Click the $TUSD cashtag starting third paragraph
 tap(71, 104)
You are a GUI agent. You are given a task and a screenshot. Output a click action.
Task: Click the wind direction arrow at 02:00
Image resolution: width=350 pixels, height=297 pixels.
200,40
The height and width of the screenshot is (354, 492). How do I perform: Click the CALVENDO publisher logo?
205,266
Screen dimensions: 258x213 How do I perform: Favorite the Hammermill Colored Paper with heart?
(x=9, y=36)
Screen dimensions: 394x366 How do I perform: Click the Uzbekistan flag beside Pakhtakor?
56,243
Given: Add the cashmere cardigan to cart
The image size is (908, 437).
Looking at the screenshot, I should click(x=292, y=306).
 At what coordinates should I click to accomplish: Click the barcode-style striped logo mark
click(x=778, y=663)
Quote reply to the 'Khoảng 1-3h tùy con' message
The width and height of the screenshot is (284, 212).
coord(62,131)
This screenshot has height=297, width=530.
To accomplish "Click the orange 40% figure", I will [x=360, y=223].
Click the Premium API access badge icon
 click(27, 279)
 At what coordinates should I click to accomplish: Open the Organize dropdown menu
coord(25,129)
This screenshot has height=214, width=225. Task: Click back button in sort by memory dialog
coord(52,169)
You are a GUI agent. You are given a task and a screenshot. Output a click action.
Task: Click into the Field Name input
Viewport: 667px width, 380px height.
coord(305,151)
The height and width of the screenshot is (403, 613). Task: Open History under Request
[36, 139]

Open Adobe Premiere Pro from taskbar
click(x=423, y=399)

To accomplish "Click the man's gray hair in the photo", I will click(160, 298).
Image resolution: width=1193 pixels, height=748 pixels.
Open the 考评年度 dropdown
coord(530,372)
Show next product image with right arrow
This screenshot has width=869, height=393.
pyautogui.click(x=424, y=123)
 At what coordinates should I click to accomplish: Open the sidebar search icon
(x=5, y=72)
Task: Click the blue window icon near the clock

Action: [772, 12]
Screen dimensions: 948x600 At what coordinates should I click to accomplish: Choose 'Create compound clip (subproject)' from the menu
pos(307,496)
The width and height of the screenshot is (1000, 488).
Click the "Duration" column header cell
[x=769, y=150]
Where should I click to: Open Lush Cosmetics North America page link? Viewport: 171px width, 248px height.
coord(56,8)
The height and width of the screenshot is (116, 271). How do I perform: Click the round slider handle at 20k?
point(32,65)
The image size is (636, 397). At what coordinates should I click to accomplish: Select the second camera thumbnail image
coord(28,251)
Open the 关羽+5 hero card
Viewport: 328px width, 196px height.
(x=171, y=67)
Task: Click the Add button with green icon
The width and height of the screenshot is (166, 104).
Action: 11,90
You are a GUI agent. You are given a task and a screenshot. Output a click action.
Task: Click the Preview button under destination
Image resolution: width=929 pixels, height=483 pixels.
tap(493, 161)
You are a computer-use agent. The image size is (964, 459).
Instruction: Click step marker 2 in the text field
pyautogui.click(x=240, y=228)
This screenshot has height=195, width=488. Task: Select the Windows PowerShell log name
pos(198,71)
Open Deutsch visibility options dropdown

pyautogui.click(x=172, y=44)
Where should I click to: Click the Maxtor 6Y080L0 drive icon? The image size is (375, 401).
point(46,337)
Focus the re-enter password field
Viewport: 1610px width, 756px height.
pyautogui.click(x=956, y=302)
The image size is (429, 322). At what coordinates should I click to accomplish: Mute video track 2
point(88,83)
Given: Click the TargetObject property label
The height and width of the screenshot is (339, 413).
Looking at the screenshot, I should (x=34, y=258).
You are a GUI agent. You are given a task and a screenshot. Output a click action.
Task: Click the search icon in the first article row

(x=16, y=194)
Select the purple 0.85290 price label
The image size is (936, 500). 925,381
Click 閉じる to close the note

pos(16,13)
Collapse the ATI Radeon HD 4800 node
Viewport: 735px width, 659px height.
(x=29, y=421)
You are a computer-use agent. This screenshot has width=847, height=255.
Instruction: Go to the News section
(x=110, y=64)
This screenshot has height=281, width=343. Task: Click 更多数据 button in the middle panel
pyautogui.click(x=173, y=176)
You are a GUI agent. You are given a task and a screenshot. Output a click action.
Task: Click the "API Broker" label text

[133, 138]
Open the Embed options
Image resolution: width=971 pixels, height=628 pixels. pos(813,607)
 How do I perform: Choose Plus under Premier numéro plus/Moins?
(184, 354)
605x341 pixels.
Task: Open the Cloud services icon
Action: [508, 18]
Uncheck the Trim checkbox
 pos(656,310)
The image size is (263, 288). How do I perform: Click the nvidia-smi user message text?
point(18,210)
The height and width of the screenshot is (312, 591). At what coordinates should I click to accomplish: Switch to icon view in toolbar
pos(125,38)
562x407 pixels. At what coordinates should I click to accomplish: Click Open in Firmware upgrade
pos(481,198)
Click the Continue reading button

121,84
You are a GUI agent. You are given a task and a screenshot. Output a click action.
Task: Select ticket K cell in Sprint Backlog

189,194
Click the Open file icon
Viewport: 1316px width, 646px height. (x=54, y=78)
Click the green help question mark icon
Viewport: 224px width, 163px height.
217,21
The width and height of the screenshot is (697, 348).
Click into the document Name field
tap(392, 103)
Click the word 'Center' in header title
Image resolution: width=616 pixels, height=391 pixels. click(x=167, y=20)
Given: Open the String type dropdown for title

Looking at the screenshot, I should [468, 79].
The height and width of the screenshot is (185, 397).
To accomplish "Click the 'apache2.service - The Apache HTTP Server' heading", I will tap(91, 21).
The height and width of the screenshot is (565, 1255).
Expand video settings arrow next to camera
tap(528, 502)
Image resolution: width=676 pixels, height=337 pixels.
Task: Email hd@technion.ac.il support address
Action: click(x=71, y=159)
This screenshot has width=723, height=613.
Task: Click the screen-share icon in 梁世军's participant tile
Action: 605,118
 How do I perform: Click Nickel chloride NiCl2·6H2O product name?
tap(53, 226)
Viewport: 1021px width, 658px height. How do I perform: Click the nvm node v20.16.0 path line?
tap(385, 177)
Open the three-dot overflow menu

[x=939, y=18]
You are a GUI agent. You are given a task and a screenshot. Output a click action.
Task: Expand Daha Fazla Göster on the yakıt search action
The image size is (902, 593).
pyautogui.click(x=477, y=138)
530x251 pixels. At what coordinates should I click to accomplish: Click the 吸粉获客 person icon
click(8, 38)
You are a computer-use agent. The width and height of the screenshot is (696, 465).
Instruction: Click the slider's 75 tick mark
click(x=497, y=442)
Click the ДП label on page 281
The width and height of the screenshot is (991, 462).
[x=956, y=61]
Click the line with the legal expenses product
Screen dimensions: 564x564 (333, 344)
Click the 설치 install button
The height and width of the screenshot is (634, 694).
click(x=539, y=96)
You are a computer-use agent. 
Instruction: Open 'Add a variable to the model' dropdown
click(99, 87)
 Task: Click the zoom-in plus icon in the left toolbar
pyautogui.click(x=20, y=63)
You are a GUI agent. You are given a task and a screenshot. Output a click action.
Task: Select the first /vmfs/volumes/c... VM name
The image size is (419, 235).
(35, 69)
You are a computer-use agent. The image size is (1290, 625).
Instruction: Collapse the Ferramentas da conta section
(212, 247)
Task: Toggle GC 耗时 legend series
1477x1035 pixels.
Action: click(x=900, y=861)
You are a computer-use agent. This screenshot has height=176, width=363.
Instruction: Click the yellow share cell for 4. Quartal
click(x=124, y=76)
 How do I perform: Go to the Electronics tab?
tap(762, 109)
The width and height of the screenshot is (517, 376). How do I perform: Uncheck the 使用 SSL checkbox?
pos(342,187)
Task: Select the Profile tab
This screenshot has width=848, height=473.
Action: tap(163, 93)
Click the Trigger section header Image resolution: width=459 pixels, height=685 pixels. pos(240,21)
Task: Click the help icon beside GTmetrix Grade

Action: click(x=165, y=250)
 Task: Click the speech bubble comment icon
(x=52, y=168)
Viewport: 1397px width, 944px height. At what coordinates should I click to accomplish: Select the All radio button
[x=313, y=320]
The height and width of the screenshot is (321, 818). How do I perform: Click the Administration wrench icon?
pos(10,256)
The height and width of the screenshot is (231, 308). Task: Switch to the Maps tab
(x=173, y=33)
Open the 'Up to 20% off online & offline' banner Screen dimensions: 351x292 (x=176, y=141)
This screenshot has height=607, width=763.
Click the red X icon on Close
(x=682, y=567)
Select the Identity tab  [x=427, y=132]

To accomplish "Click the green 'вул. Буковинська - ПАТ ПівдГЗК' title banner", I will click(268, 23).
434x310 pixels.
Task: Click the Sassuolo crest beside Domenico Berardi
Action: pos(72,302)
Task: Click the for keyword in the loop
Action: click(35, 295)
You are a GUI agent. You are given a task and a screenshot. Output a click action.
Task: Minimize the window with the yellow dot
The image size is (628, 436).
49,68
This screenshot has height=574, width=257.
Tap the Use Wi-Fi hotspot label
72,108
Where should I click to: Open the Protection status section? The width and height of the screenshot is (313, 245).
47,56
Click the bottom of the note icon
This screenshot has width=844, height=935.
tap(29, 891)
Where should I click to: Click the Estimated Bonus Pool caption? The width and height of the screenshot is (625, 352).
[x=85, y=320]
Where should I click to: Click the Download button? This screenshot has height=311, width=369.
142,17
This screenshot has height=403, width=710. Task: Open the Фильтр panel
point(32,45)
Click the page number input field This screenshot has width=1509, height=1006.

**Your instructions:**
Please restate, word for word, the lines of the entries that run from the first line through the one holding "This screenshot has height=297, width=530.", and add nothing.

**Exercise solution:**
Click the $TUSD cashtag starting third paragraph
 tap(71, 104)
You are a GUI agent. You are given a task and a screenshot. Output a click action.
Task: Click the wind direction arrow at 02:00
Image resolution: width=350 pixels, height=297 pixels.
200,40
The height and width of the screenshot is (354, 492). How do I perform: Click the CALVENDO publisher logo?
205,266
Screen dimensions: 258x213 How do I perform: Favorite the Hammermill Colored Paper with heart?
(x=9, y=36)
Screen dimensions: 394x366 How do I perform: Click the Uzbekistan flag beside Pakhtakor?
56,243
Given: Add the cashmere cardigan to cart
The image size is (908, 437).
Looking at the screenshot, I should click(x=292, y=306).
 At what coordinates should I click to accomplish: Click the barcode-style striped logo mark
click(x=778, y=663)
Quote reply to the 'Khoảng 1-3h tùy con' message
The width and height of the screenshot is (284, 212).
coord(62,131)
This screenshot has height=297, width=530.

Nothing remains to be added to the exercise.